CRIEF : 10 ans de prison requis contre Chérif Bah, une justice à double vitesse
CRIEF : 10 ans de prison requis contre Chérif Bah, une justice à double vitesse
La Cour de Répression des Infractions Économiques et Financières (CRIEF) a requis dix ans de prison contre Ibrahima Chérif Bah, ancien gouverneur de la Banque Centrale sous Lansana Conté. L’homme est accusé de détournement de fonds publics, une affaire qui traîne depuis plus de deux décennies et qui refait surface opportunément sous le régime du CNRD.

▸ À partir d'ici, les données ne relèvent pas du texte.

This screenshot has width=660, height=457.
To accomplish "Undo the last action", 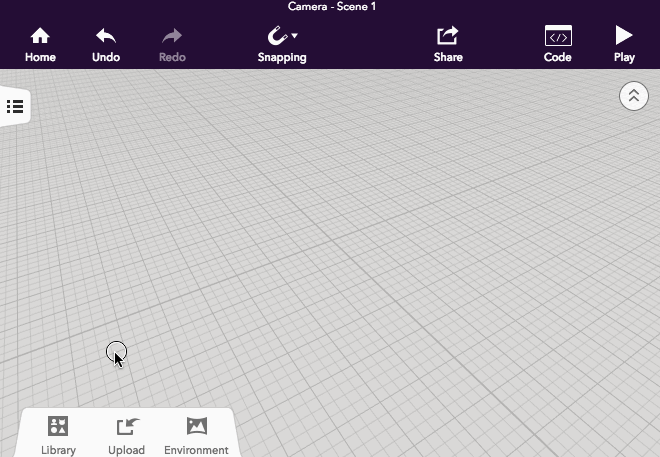I will 106,36.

Mais soyons clairs : ce procès n’a rien d’une opération main propre. Il ressemble plutôt à une vendetta politique bien orchestrée, pendant que les scandales financiers actuels du régime passent sous silence.
Pourquoi Chérif Bah maintenant ?
L’affaire qui accable Chérif Bah n’est pas nouvelle. Elle date du régime Conté, a été réouverte sous Dadis, refermée sous Konaté, ressortie sous Alpha Condé, et maintenant, c’est la junte qui s’en sert pour faire croire à une lutte implacable contre la corruption.
Mais alors, pourquoi ce dossier revient-il encore sur la table ?
• Un écran de fumée ? Le régime veut occuper l’opinion avec de vieux dossiers, pendant que les milliards des ressources minières disparaissent discrètement.
• Un règlement de comptes ? Chérif Bah est un opposant du CNRD. Quoi de mieux qu’un procès retentissant pour l’écarter définitivement du jeu politique ?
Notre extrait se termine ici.